RECORDS PROVIDED:
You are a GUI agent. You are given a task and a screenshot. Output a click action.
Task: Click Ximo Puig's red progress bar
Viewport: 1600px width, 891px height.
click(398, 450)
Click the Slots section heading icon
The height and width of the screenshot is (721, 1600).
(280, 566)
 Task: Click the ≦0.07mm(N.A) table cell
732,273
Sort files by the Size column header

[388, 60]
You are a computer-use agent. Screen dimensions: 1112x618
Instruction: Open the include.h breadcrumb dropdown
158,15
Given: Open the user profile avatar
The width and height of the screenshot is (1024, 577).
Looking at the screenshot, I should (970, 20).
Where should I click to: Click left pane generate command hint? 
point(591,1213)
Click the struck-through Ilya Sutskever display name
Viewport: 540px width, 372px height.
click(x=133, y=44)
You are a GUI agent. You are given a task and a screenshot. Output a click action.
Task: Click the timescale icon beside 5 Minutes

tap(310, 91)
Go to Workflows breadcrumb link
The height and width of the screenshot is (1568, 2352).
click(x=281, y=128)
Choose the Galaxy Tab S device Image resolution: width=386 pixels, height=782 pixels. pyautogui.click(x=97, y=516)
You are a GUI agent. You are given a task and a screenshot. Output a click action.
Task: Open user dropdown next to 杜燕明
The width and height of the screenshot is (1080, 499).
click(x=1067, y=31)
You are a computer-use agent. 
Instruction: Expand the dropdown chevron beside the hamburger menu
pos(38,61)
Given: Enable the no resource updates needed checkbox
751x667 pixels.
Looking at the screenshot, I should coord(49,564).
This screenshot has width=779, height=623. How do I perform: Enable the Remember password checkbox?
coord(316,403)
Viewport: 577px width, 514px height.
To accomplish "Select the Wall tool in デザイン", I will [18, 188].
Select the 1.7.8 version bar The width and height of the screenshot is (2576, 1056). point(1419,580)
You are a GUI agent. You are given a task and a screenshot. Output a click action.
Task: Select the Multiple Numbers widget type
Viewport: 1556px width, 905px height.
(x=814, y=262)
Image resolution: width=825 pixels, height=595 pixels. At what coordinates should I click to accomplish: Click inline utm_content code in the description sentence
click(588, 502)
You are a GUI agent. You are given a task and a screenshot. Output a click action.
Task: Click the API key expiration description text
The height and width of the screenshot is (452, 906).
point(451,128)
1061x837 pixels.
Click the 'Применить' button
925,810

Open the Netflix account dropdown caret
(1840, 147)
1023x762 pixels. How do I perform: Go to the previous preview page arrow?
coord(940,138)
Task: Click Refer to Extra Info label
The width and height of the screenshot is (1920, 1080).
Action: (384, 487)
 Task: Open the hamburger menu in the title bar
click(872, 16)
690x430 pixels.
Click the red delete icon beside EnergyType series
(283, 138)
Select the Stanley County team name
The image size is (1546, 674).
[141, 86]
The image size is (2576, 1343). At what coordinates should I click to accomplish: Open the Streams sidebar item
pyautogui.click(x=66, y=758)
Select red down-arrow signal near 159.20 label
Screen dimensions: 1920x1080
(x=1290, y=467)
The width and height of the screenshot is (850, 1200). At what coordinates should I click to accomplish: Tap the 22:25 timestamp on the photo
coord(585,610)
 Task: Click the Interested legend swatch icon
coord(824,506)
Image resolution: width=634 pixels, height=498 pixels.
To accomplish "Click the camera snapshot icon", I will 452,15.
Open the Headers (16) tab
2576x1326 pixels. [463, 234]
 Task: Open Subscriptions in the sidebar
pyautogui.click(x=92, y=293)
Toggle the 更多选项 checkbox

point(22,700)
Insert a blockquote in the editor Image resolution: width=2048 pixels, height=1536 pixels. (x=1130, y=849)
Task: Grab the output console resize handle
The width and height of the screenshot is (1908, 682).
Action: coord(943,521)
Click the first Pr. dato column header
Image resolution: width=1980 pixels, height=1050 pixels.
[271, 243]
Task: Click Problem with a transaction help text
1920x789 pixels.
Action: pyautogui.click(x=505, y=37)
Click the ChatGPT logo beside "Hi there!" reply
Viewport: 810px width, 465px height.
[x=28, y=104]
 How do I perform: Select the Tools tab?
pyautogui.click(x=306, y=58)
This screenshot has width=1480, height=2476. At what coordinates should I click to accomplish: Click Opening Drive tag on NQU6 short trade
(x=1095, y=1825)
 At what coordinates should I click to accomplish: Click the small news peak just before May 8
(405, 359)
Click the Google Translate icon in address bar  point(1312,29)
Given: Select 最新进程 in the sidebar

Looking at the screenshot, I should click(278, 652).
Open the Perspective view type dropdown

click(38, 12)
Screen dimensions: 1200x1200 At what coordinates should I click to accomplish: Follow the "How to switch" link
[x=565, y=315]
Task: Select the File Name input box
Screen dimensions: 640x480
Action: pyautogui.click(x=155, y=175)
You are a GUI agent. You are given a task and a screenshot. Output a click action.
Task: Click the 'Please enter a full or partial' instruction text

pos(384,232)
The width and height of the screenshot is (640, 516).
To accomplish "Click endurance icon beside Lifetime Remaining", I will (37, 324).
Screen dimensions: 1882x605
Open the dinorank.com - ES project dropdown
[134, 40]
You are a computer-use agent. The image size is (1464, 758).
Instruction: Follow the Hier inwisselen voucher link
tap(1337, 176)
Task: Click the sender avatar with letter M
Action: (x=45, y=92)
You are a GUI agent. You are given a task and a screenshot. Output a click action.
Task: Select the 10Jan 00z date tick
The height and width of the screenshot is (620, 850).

STATED PROBLEM:
Set out each line of the data above as a Markdown table with two columns, Row and Line. Number the rows in order and leave out blank lines.

SOLUTION TO THIS EXERCISE:
| Row | Line |
|---|---|
| 1 | You are a GUI agent. You are given a task and a screenshot. Output a click action. |
| 2 | Task: Click Ximo Puig's red progress bar |
| 3 | Viewport: 1600px width, 891px height. |
| 4 | click(398, 450) |
| 5 | Click the Slots section heading icon |
| 6 | The height and width of the screenshot is (721, 1600). |
| 7 | (280, 566) |
| 8 |  Task: Click the ≦0.07mm(N.A) table cell |
| 9 | 732,273 |
| 10 | Sort files by the Size column header |
| 11 | [388, 60] |
| 12 | You are a computer-use agent. Screen dimensions: 1112x618 |
| 13 | Instruction: Open the include.h breadcrumb dropdown |
| 14 | 158,15 |
| 15 | Given: Open the user profile avatar |
| 16 | The width and height of the screenshot is (1024, 577). |
| 17 | Looking at the screenshot, I should (970, 20). |
| 18 | Where should I click to: Click left pane generate command hint?  |
| 19 | point(591,1213) |
| 20 | Click the struck-through Ilya Sutskever display name |
| 21 | Viewport: 540px width, 372px height. |
| 22 | click(x=133, y=44) |
| 23 | You are a GUI agent. You are given a task and a screenshot. Output a click action. |
| 24 | Task: Click the timescale icon beside 5 Minutes |
| 25 | tap(310, 91) |
| 26 | Go to Workflows breadcrumb link |
| 27 | The height and width of the screenshot is (1568, 2352). |
| 28 | click(x=281, y=128) |
| 29 | Choose the Galaxy Tab S device Image resolution: width=386 pixels, height=782 pixels. pyautogui.click(x=97, y=516) |
| 30 | You are a GUI agent. You are given a task and a screenshot. Output a click action. |
| 31 | Task: Open user dropdown next to 杜燕明 |
| 32 | The width and height of the screenshot is (1080, 499). |
| 33 | click(x=1067, y=31) |
| 34 | You are a computer-use agent.  |
| 35 | Instruction: Expand the dropdown chevron beside the hamburger menu |
| 36 | pos(38,61) |
| 37 | Given: Enable the no resource updates needed checkbox |
| 38 | 751x667 pixels. |
| 39 | Looking at the screenshot, I should coord(49,564). |
| 40 | This screenshot has width=779, height=623. How do I perform: Enable the Remember password checkbox? |
| 41 | coord(316,403) |
| 42 | Viewport: 577px width, 514px height. |
| 43 | To accomplish "Select the Wall tool in デザイン", I will [18, 188]. |
| 44 | Select the 1.7.8 version bar The width and height of the screenshot is (2576, 1056). point(1419,580) |
| 45 | You are a GUI agent. You are given a task and a screenshot. Output a click action. |
| 46 | Task: Select the Multiple Numbers widget type |
| 47 | Viewport: 1556px width, 905px height. |
| 48 | (x=814, y=262) |
| 49 | Image resolution: width=825 pixels, height=595 pixels. At what coordinates should I click to accomplish: Click inline utm_content code in the description sentence |
| 50 | click(588, 502) |
| 51 | You are a GUI agent. You are given a task and a screenshot. Output a click action. |
| 52 | Task: Click the API key expiration description text |
| 53 | The height and width of the screenshot is (452, 906). |
| 54 | point(451,128) |
| 55 | 1061x837 pixels. |
| 56 | Click the 'Применить' button |
| 57 | 925,810 |
| 58 | Open the Netflix account dropdown caret |
| 59 | (1840, 147) |
| 60 | 1023x762 pixels. How do I perform: Go to the previous preview page arrow? |
| 61 | coord(940,138) |
| 62 | Task: Click Refer to Extra Info label |
| 63 | The width and height of the screenshot is (1920, 1080). |
| 64 | Action: (384, 487) |
| 65 |  Task: Open the hamburger menu in the title bar |
| 66 | click(872, 16) |
| 67 | 690x430 pixels. |
| 68 | Click the red delete icon beside EnergyType series |
| 69 | (283, 138) |
| 70 | Select the Stanley County team name |
| 71 | The image size is (1546, 674). |
| 72 | [141, 86] |
| 73 | The image size is (2576, 1343). At what coordinates should I click to accomplish: Open the Streams sidebar item |
| 74 | pyautogui.click(x=66, y=758) |
| 75 | Select red down-arrow signal near 159.20 label |
| 76 | Screen dimensions: 1920x1080 |
| 77 | (x=1290, y=467) |
| 78 | The width and height of the screenshot is (850, 1200). At what coordinates should I click to accomplish: Tap the 22:25 timestamp on the photo |
| 79 | coord(585,610) |
| 80 |  Task: Click the Interested legend swatch icon |
| 81 | coord(824,506) |
| 82 | Image resolution: width=634 pixels, height=498 pixels. |
| 83 | To accomplish "Click the camera snapshot icon", I will 452,15. |
| 84 | Open the Headers (16) tab |
| 85 | 2576x1326 pixels. [463, 234] |
| 86 |  Task: Open Subscriptions in the sidebar |
| 87 | pyautogui.click(x=92, y=293) |
| 88 | Toggle the 更多选项 checkbox |
| 89 | point(22,700) |
| 90 | Insert a blockquote in the editor Image resolution: width=2048 pixels, height=1536 pixels. (x=1130, y=849) |
| 91 | Task: Grab the output console resize handle |
| 92 | The width and height of the screenshot is (1908, 682). |
| 93 | Action: coord(943,521) |
| 94 | Click the first Pr. dato column header |
| 95 | Image resolution: width=1980 pixels, height=1050 pixels. |
| 96 | [271, 243] |
| 97 | Task: Click Problem with a transaction help text |
| 98 | 1920x789 pixels. |
| 99 | Action: pyautogui.click(x=505, y=37) |
| 100 | Click the ChatGPT logo beside "Hi there!" reply |
| 101 | Viewport: 810px width, 465px height. |
| 102 | [x=28, y=104] |
| 103 |  How do I perform: Select the Tools tab? |
| 104 | pyautogui.click(x=306, y=58) |
| 105 | This screenshot has width=1480, height=2476. At what coordinates should I click to accomplish: Click Opening Drive tag on NQU6 short trade |
| 106 | (x=1095, y=1825) |
| 107 |  At what coordinates should I click to accomplish: Click the small news peak just before May 8 |
| 108 | (405, 359) |
| 109 | Click the Google Translate icon in address bar  point(1312,29) |
| 110 | Given: Select 最新进程 in the sidebar |
| 111 | Looking at the screenshot, I should click(278, 652). |
| 112 | Open the Perspective view type dropdown |
| 113 | click(38, 12) |
| 114 | Screen dimensions: 1200x1200 At what coordinates should I click to accomplish: Follow the "How to switch" link |
| 115 | [x=565, y=315] |
| 116 | Task: Select the File Name input box |
| 117 | Screen dimensions: 640x480 |
| 118 | Action: pyautogui.click(x=155, y=175) |
| 119 | You are a GUI agent. You are given a task and a screenshot. Output a click action. |
| 120 | Task: Click the 'Please enter a full or partial' instruction text |
| 121 | pos(384,232) |
| 122 | The width and height of the screenshot is (640, 516). |
| 123 | To accomplish "Click endurance icon beside Lifetime Remaining", I will (37, 324). |
| 124 | Screen dimensions: 1882x605 |
| 125 | Open the dinorank.com - ES project dropdown |
| 126 | [134, 40] |
| 127 | You are a computer-use agent. The image size is (1464, 758). |
| 128 | Instruction: Follow the Hier inwisselen voucher link |
| 129 | tap(1337, 176) |
| 130 | Task: Click the sender avatar with letter M |
| 131 | Action: (x=45, y=92) |
| 132 | You are a GUI agent. You are given a task and a screenshot. Output a click action. |
| 133 | Task: Select the 10Jan 00z date tick |
| 134 | The height and width of the screenshot is (620, 850). |